** Opening Data to use block **

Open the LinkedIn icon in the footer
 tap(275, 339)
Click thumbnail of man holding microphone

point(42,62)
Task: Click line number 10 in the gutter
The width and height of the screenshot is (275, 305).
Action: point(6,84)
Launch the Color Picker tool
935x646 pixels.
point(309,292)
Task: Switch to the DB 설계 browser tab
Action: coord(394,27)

** Closing Data to use block **
** Opening Data to use block **

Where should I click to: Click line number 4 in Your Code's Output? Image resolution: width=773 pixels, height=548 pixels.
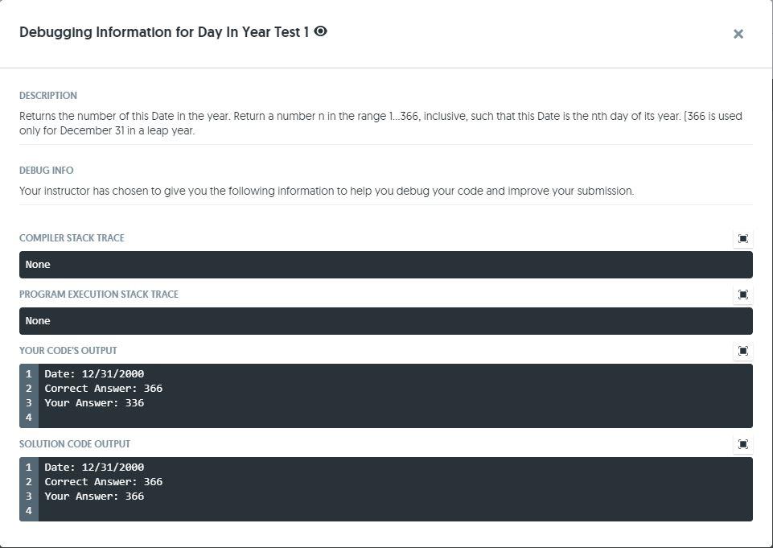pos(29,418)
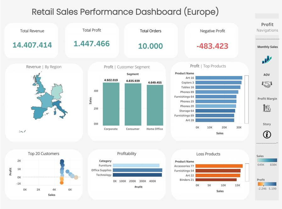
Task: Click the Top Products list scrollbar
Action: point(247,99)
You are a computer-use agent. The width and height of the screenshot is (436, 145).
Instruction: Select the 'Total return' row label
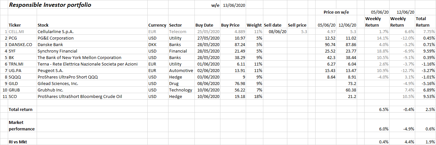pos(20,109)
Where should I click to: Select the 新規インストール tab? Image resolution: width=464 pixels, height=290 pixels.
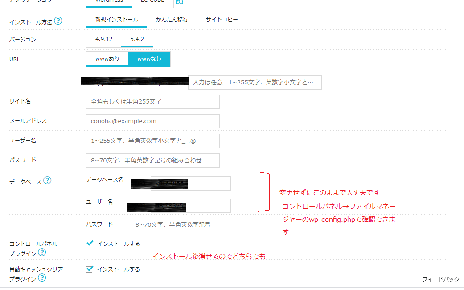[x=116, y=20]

** Closing Data to use block **

• _Task item_: Can you repeat, word for word, every line above from the one containing "Open the LinkedIn icon in the footer" down to the one containing "Launch the Color Picker tool", including both?

• _Finished task_:
Open the LinkedIn icon in the footer
 tap(275, 339)
Click thumbnail of man holding microphone

point(42,62)
Task: Click line number 10 in the gutter
The width and height of the screenshot is (275, 305).
Action: point(6,84)
Launch the Color Picker tool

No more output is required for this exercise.